After a brief introduction of the OneMinutesJr., we asked everyone what their expectations were. Many of the youth said they were excited to learn how to express their views through video. The UCAN youth were especially interested in gaining skills to use in their advocacy work. 19-year old Jevara pointed out that in Jordan everyone watches videos: “video (use) is for all classes.” But everyone felt that it was doable to make a complete movie in one minute.
We showed a series of videos made by other young people around the world so the youth participants wouldn't feel intimidated. Video artists, Taatske Pieterson and Olivia Glebbeek, spent some time teaching camera shots and angles so the kids would have the visual tools to tell their stories.
After lunch, the talk turned towards the theme of the workshop: “Our Voice.” The youth participants were asked to think about what they might want to tell the world about their lives: “What do you think is your place in the world? What is important in your life right now? How can you be involved in shaping your community? What do you see as injustices and how does that affect you?”
One by one, the participants met with the video artists to talk about their movie ideas. They discussed what was important to them and what their inspirations were. The facilitators often asked them to share their ideas in one sentence and to get at the essence of what was significant.
The idea discussions took quite some time, but there were a lot of strong thoughts, especially on the ideas of stereotypes and identity. For over 40 years, the country of Jordan has opened its borders to people seeking refuge from crisis in the surrounding regions. The population has almost doubled in the last 10 years. While Jordanians are welcoming, the increase in people can bring tension and misunderstanding.
Some of the participants represent populations affected by war, such as Syria, Iraq, Kurdistan and Palestine. Their story ideas reflect their struggles, adapting to new communities and finding confidence to “remain themselves.”

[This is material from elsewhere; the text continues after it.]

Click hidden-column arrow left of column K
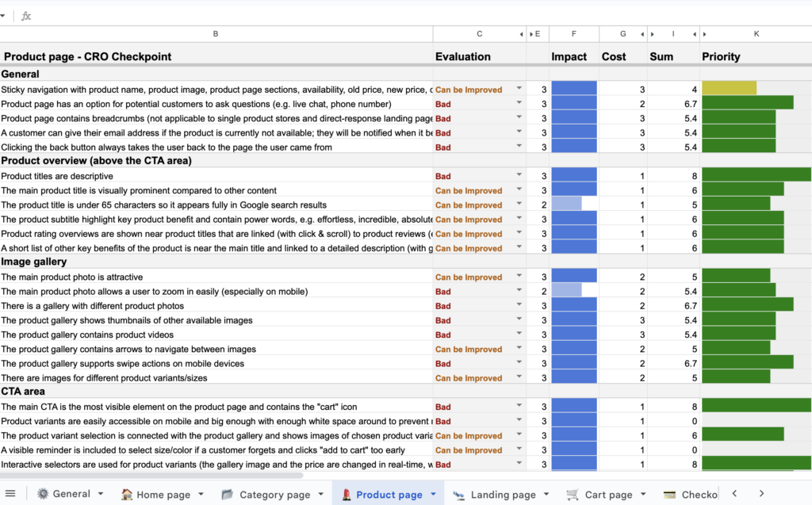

Yanal, 18-years-old, talked about the multiple walls that exist for refugees and those from other cultures. He felt that the Middle East was a region where countries were often separated by actual walls. But along with physical borders, many immigrants to Jordan face invisible walls as well, which sometimes keep people from working, going to school or living where they want. He will make a film that reflects these issues.
After a full day of talking, many powerful stories have been shared. There is much more to talk about though, in terms of how to share those stories visually, so filming will not start quite yet. We look forward to seeing what developments youth think about on the 2nd day.